Algorithm 2 → localCheckAndRevise

reviseConstraints (Algorithm 2) decides, per critical section, who waits for whom. TrajectoryEnvelopeCoordinator.localCheckAndRevise() (trajectory_envelope_coordinator.py) iterates allCriticalSections:

  1. Passed sections are dropped — if either robot's path index is beyond its end of the section, the CriticalSection is removed (Alg. 2 line 3 negated).
  2. Parked robots (tracked by TrajectoryEnvelopeTrackerDummy) — a robot whose envelope conflicts with a parked robot gets a dependency on the parking envelope. This is the port's handling of "robot parked inside someone's critical section".
  3. Neither robot has committed (both can still stop before the section, Alg. 2 line 4): the ordering is decided by getOrder() — the heuristic hook, next page.
  4. One robot can no longer stop (Alg. 2 lines 6–9): the other one waits. This is what makes an ordering stick once a robot has entered a section: a robot inside can never be asked to yield, so the decided precedence is never flipped mid-section — the invariant behind the paper's Theorem 1.
  5. Neither can stop: the order is recovered from the last decision (CSToDepsOrder) or, in the same-direction "following" case where the trailing robot cannot exit behind the leader (canExitCriticalSection()), an artificial dependency briefly holds the leader back so the follower is never left stranded inside.
  6. The waiting point is computed with getCriticalPoint() (Eqs. 3–5) and recorded as a Dependency; CSToDepsOrder remembers the decision per section.

Then computeClosestDependencies() picks each robot's nearest constraint, findAndRepairNonliveCycles() checks the result for deadlocks (next page), and sendCriticalPoint() communicates critical points — with bounded retransmission using MAX_TX_DELAY, CONTROL_PERIOD and the tracking period, exactly the \(2(\text{max tx delay} + \text{periods})\) bound the Java original uses.

Why this is collision-free (Lemma 1, Theorem 1)

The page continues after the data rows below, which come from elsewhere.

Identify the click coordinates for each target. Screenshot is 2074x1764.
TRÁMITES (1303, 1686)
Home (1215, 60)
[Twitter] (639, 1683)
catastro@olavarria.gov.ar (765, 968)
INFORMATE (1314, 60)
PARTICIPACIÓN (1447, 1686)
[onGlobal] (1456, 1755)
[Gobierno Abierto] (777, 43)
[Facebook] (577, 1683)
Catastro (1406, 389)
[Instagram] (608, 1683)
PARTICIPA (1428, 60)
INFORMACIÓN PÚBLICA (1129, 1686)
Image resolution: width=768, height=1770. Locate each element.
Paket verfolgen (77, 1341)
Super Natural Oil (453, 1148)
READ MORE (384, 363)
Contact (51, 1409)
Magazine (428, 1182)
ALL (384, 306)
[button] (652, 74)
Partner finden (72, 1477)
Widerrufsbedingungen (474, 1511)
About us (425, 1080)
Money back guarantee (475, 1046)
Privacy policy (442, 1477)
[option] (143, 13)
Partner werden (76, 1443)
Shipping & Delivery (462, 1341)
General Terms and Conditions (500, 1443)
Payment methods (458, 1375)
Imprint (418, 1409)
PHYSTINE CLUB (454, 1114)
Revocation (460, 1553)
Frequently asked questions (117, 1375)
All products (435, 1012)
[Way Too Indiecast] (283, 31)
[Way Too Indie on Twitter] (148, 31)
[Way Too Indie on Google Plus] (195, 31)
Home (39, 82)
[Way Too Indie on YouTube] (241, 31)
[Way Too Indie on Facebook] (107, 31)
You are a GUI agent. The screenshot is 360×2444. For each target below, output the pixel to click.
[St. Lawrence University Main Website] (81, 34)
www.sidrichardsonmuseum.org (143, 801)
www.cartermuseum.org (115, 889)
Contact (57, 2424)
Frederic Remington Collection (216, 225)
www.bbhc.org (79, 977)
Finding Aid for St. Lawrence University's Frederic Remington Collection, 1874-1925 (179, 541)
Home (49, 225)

Lemma 1: if \(\mathcal{T}\) contains a complete ordering through every critical section and all temporal profiles respect it, robots never collide. Theorem 1 adds that Algorithms 1–2 maintain such an ordering, provided yielding robots can actually stop at their critical points.

That proviso is split between two pieces of the implementation:

  • the coordinator only asks a robot to stop where the forward model says stopping is possible (_canStop() in localCheckAndRevise);
  • the tracker treats a received critical point as a hard constraint — the simulator's TrajectoryEnvelopeTrackerRK4 decelerates to reach zero velocity at the critical point, never beyond it.

What the framework assumes of your robots

Directly from the paper (and visible in the code's interfaces): a robot controller must (1) report its state — getRobotReport(); (2) accept set-point updates — setCriticalPoint(); (3) not leave its spatial envelope. Nothing else — which is why paths can come from any planner and trackers can wrap any controller (subclass AbstractTrajectoryEnvelopeTracker).